Opera Software ASA

Summary

Opera supports internationalized domain names (IDN), which allows for example Russian or Chinese domain names to be written in their own native scripts.

However, this also makes it possible to have domain names that look exactly the same as known, legitimate domain names while actually being written in a different script. Such possibilities can be used for fraud.

Problem description

Since 2003 domain names written with characters outside the US ASCII character set have been supported by the IDNA (RFC 3490) standard. IDNA is based on Unicode, which offers one big character set for the whole world. Standards for Unicode within HTML or plain text documents have existed for a longer time. UTF-8 is now a common encoding for Web pages, making ASCII-only domain names stand out because all non-English letters have to be mangled or "romanized".

The promise of Unicode is that a single version of a program shall be able to support all scripts of the world. The scripts can be mixed within the same text, without any escape codes or extra metadata. This is a boon for electronic typography and interoperability.

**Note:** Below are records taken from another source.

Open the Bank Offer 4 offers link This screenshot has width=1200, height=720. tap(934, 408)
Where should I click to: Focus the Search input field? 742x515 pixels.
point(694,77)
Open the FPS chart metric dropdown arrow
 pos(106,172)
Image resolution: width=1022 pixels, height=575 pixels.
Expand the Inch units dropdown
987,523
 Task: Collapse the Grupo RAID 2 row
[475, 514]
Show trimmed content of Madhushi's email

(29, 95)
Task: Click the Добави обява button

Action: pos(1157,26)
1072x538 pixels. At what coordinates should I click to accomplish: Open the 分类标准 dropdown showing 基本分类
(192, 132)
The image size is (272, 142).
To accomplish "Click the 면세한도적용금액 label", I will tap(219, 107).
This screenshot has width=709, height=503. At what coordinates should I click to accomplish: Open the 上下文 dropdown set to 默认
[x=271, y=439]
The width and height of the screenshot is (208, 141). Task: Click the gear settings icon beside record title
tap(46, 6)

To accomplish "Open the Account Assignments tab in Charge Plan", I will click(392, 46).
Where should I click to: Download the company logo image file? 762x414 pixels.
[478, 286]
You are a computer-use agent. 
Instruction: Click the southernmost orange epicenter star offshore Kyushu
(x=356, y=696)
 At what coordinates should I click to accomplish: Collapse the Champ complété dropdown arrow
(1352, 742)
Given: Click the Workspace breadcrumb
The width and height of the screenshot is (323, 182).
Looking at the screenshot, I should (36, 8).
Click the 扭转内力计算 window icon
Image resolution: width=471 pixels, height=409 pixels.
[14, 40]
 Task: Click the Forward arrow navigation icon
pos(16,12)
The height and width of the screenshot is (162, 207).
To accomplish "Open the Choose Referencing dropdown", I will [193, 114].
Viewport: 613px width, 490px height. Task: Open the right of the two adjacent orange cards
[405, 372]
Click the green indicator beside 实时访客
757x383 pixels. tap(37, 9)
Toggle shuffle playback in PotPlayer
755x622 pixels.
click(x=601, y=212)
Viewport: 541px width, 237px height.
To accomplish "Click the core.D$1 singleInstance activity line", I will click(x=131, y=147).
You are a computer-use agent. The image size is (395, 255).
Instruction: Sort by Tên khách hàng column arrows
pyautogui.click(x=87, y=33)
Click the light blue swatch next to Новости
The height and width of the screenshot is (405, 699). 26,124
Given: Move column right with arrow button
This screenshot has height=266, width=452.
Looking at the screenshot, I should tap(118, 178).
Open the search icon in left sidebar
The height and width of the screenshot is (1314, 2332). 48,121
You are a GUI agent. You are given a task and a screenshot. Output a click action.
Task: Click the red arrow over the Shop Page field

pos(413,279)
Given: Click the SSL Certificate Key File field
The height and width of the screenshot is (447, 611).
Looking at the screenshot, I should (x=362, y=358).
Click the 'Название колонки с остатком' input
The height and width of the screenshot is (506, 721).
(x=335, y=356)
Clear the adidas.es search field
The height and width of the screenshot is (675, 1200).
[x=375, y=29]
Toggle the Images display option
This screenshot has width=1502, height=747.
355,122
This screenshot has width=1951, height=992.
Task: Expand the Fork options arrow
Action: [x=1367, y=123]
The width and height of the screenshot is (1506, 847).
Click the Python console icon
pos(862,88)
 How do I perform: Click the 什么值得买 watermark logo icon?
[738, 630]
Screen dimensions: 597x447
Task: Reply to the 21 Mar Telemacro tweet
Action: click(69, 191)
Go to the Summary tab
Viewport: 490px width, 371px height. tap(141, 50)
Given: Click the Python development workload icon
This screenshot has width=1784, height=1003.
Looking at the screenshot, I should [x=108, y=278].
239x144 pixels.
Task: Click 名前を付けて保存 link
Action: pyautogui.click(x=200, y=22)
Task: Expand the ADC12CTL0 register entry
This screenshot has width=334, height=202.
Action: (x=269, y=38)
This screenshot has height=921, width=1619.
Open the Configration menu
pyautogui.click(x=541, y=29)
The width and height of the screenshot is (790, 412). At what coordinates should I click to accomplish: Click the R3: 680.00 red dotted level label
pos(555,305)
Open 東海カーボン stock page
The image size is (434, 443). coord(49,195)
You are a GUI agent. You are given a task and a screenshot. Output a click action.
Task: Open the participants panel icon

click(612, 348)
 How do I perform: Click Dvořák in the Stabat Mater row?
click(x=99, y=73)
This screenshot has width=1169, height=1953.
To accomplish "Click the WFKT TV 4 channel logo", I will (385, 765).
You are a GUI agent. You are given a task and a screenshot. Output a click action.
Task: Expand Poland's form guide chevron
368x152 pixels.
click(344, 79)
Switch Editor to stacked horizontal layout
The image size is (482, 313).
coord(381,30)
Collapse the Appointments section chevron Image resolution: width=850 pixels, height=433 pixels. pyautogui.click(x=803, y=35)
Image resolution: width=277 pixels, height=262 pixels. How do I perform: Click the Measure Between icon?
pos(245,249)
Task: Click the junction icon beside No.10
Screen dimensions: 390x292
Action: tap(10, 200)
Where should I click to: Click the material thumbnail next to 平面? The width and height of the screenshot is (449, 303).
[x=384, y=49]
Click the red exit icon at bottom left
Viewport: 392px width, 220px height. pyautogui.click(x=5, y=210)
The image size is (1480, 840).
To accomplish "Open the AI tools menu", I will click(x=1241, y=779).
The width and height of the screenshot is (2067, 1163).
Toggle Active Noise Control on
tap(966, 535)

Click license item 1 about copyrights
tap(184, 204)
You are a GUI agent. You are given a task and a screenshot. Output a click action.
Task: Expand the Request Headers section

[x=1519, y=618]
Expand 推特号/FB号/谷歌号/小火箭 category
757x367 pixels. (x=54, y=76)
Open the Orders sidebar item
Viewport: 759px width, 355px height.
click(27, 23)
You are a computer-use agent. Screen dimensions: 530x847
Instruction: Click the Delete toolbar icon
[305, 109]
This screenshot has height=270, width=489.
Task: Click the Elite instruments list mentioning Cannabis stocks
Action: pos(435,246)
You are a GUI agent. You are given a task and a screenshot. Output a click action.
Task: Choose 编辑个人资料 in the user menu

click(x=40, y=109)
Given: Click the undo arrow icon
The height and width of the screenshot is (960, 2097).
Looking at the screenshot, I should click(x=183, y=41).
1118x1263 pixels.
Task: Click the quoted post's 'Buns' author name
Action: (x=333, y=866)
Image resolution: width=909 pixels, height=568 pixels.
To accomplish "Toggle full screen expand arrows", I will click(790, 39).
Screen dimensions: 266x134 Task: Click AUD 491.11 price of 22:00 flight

Before Unicode, the character set and the script used by the program were the character set and script chosen by the user. With a few exceptions (such as Japanese) all characters were visually different, because they had to be distinguishable to the user. And since the script was native to the user, the user would be trained to tell all the characters apart. With Unicode this is no longer true. Now the programs can display characters that are not native to the user, in-between the familiar characters. And within Unicode there are many so-called homographs: different characters that are visually identical. For example, several characters in the Cyrillic alphabet look the same as letters in in the Roman alphabet. They even tend to map to the same glyph in the same font; this is by design. But as far as the programs are concerned, they are different characters.

Internationalized domain names make it possible to have several domain names that look exactly the same typographically, as they are supposed to. As far as domain name servers, security protocols and Web browsers are concerned, the domain names are still different from each other. This can be abused to mislead the user. The deception will be totally convincing, unlike the trivial ASCII-only substitutions, for example "paypa1".

Opera's response

Opera has added a whitelist of top-level domains that are trusted to enforce a safe policy on domain names. Several top-level registrars have strict rules for domain names. Opera for Windows, Mac and UNIX will check for an updated list of trusted TLDs on a regular basis. Opera now only accepts Latin 1 characters in domain names from top-level domains that are not on the whitelist. This covers Western European languages without introducing any convincing homographs.

Top-level domain registrars who have enforced strict domain name policies are encouraged to contact Opera Software to be included in the browser's whitelist, provided that their policies are approved.